Peripheral Vascular Interventions

In the treatment of Peripheral Artery Disease (PAD)

Peripheral artery disease (PAD) is a common circulatory problem in which narrowed arteries reduce blood flow to you arms and legs.  It is also likely to be a sign of accumulation of fatty deposits in your arteries throughout the body including your heart and brain.  Often, you can successfully treat peripheral artery disease by quitting tobacco, exercising and eating a healthy diet.

Common Symptoms:

  • Most common is (intermittent claudication) - painful cramping in your hips, thighs and or calf muscles after activity such as walking or climbing stairs.
  • Leg numbness or weakness.
  • Coldness in your lower leg or foot, especially when compared with the other leg or foot.
  • Sores on your toes, feet or legs that won't heal.
  • A change in the color of your legs.
  • Hair loss or slower hair growth on your feet and legs.
  • Slower growth of your toenails.
  • Shiny skin on your legs.
  • No pulse or a weak pulse in your legs or feet.
  • Erectile dysfunction in men.
  • Progression of the disease may even cause pain while at rest or lying down (ischemic rest pain).

Risk Factors:

  • Smoking
  • Diabetes
  • Obesity (Body Mass index over 30)
  • High Blood Pressure (140/90 or higher)
  • High Cholesterol
  • Under age 50 with 2 or more risk factors noted above
  • Over age 50 with a history of Diabetes or Smoking
  • Over age 70 even if no symptoms
  • Family history of PAD, heart disease or Stroke
  • High levels of homocysteine, a protein component that helps build and maintain tissue.

Tests and diagnosis:

  • Physical Exam by your physician who will look for signs of PAD such as weak or absent pulse.
  • Ankle Brachial Index (ABI) compares the blood pressure in your ankles with the blood pressure in your arm.
  • Arterial Duplex Ultrasound which uses sound waves to take images of the arteries and the blood flow helping to identify blockages or narrowed arteries.
  • Angiography which is done in the hospital in a cath lab.  The physician uses a dye (contrast) which is injected into the arteries to show the blood flow.  During this injection X-rays are taken which help to identify the blockages, location of the blockages and the narrowing of the arteries. Although this is invasive, it allows for simultaneous diagnosis and treatment (see below).

Medications and Treatments:

  • Cholesterol-lowering medications - Statins reduce your risk factor of heart attack and stroke.  The goal in patients who have PAD is to reduce the low-density-lipoprotein (LDL) "Bad" Cholesterol to less than 100mg/dL  The goal is even lower if you have additional major risk factors for heart attack and stroke, especially if you are diabetic or if you continue smoking.
  • High blood pressure medication - If you also have high blood pressure your doctor may prescribe medications to lower it. The goal of this is to reduce your systolic blood pressure (top number) to 140mmHg or lower and your diastolic blood pressure (bottom number) to 90mmHg or lower.  If you are diabetic your target should be 130/80mmHg or lower.
  • Medications to control blood sugar - If you also have diabetes, it becomes even more important to control your blood sugar (glucose) levels.  Talk with your doctor about what your blood sugar goals are and what you need to take to achieve those goals.
  • Medications to prevent blood clots - Since PAD is related to reduced blood flow to your limbs, it's important to reduce your risk of blood clots.  A blood clot can completely block an already narrowed blood vessel and cause tissue death.  Your doctor may prescribe oral antiplatelets such as Plavix, Brilinta or Effient  to help prevent blood clots.
  • Symptom-relief medications - The drug cilostazol (Pletal) or pentoxifylline (Trental) increases blood flow to the limbs both by preventing blood clots and by widening the blood vessels.  It specifically helps treat symptoms of claudication (leg pain).

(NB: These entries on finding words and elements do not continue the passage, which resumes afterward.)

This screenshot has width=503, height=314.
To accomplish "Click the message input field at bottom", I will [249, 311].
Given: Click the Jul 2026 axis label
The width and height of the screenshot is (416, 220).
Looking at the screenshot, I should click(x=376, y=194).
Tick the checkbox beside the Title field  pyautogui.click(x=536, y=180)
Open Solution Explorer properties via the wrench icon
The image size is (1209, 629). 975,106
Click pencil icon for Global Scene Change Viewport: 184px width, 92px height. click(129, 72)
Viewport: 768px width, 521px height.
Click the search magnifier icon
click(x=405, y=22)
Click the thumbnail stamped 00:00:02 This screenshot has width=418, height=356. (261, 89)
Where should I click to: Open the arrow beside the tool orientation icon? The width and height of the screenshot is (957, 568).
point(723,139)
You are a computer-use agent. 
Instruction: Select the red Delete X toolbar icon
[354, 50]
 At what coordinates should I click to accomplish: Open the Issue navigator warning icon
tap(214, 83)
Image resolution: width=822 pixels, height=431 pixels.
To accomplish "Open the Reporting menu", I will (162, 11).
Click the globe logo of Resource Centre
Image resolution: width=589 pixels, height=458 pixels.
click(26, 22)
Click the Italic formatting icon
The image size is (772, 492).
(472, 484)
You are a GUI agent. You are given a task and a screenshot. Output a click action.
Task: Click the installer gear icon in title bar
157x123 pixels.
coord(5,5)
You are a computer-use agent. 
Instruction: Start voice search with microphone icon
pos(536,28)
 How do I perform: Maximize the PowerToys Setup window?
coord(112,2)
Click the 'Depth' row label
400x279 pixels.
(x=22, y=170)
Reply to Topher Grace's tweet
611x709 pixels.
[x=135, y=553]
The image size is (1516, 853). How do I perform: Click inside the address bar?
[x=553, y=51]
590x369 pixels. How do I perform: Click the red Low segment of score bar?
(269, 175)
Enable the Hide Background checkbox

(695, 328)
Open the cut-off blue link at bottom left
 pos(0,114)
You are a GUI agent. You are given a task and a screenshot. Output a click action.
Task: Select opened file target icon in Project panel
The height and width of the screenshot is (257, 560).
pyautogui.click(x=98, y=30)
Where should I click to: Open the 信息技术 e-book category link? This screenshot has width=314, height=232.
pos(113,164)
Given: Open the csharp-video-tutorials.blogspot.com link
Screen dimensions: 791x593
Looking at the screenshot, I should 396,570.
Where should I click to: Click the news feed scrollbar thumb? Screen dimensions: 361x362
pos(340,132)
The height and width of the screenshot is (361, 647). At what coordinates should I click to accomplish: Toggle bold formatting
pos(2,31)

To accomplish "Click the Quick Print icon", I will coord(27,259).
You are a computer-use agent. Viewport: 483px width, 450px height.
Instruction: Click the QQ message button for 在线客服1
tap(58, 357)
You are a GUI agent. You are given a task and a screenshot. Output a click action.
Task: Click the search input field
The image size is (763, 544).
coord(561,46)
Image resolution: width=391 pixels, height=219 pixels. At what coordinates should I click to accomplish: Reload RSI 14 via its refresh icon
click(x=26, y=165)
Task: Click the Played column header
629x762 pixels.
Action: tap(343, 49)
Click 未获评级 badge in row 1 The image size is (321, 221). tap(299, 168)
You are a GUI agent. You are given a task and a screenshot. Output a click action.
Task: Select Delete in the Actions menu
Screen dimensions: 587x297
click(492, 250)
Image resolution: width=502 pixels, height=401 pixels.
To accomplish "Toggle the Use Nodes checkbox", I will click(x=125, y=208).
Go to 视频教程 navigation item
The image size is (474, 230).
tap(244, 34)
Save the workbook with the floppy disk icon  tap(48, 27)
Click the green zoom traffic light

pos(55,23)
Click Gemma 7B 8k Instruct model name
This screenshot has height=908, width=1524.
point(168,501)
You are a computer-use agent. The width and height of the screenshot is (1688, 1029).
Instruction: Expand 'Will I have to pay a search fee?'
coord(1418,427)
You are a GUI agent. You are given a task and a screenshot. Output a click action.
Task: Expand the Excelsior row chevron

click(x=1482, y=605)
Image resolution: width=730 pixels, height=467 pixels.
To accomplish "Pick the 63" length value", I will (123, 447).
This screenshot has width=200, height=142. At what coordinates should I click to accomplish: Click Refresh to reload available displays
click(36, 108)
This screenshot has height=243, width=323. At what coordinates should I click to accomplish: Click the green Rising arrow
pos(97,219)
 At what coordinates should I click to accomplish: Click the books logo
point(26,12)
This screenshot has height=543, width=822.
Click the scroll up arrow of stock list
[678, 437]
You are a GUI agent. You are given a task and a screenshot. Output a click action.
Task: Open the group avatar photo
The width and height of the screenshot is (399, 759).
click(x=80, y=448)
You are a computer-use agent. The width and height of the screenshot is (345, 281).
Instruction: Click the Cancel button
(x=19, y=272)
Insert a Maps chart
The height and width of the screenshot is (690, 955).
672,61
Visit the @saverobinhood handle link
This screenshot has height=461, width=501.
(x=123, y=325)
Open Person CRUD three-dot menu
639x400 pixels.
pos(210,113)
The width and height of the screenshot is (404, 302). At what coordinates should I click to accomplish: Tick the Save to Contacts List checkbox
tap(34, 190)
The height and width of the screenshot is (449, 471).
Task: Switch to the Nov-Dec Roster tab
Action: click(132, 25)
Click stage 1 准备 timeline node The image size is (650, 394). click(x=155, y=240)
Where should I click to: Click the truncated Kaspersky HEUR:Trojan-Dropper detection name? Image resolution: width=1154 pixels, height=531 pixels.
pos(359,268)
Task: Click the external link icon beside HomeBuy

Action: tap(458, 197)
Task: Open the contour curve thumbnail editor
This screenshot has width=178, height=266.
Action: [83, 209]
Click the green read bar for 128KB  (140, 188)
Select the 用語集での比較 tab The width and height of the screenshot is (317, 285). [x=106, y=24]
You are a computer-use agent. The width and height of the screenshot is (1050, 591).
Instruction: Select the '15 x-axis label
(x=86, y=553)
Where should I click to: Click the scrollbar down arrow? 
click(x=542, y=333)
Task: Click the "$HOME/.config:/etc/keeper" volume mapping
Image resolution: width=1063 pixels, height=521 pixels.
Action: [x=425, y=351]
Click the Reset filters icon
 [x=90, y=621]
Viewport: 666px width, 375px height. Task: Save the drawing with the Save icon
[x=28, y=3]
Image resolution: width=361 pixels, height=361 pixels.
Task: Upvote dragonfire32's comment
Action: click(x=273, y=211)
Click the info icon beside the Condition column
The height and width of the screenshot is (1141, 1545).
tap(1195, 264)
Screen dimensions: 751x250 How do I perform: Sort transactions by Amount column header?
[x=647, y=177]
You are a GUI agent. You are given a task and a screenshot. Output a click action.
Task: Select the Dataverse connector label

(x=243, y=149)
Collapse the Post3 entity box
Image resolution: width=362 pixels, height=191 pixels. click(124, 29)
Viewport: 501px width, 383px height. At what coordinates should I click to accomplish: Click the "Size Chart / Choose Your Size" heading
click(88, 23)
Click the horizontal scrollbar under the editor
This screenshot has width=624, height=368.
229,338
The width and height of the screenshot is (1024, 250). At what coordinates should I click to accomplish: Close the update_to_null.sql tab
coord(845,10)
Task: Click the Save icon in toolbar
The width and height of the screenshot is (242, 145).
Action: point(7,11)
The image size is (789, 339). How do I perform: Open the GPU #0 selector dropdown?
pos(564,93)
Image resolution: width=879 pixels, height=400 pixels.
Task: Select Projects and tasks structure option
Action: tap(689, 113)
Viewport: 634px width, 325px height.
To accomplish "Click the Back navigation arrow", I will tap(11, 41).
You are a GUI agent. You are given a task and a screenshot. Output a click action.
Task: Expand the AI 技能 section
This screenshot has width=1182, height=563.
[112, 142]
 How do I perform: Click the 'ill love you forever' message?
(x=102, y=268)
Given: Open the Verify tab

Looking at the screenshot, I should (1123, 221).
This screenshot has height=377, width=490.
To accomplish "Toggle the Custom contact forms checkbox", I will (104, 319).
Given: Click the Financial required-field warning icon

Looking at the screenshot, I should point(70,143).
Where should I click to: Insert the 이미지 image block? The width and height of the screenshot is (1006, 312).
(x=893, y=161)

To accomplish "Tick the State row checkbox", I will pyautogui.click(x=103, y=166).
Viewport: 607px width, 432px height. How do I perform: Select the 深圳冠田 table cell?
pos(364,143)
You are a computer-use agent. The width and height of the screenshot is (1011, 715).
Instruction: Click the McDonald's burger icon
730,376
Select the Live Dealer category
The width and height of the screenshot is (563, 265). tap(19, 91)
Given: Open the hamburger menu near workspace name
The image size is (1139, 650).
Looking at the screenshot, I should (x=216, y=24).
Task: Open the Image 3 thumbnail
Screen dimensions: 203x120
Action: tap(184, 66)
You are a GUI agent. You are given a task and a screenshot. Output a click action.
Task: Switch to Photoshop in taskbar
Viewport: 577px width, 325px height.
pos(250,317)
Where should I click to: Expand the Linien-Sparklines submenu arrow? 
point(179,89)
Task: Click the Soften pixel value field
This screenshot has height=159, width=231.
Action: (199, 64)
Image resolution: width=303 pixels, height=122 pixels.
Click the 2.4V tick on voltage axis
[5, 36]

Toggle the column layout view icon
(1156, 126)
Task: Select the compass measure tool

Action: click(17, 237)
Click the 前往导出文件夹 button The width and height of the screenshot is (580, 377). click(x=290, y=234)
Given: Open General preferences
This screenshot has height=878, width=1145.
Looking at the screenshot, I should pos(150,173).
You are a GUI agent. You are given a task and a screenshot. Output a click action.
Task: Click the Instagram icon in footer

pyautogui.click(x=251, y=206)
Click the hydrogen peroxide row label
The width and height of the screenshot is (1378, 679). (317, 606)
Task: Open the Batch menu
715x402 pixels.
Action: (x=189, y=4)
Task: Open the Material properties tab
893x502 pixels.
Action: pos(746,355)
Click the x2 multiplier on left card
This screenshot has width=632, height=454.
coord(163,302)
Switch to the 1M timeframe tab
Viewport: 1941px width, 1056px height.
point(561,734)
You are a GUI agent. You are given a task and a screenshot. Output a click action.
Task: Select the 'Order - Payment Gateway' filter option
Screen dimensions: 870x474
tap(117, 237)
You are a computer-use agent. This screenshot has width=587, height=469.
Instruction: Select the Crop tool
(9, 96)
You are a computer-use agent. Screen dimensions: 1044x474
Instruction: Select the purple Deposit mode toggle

  • Treatment with Peripheral Intervention (Angiography) - In this procedure a small hollow tube (catheter) is inserted through a blood vessel to the affected artery.  There, a small balloon on the tip of the catheter is inflated to reopen the artery and flatten the blockage into the artery wall, while at the same time stretching the artery open to increase blood flow.  Your doctor may also insert a mesh framework called a stent in the artery to help keep it open.  This is the same procedure used to open heart arteries.


 Note:  People who smoke or have diabetes have the greatest risk of developing peripheral artery disease due to reduced blood flow.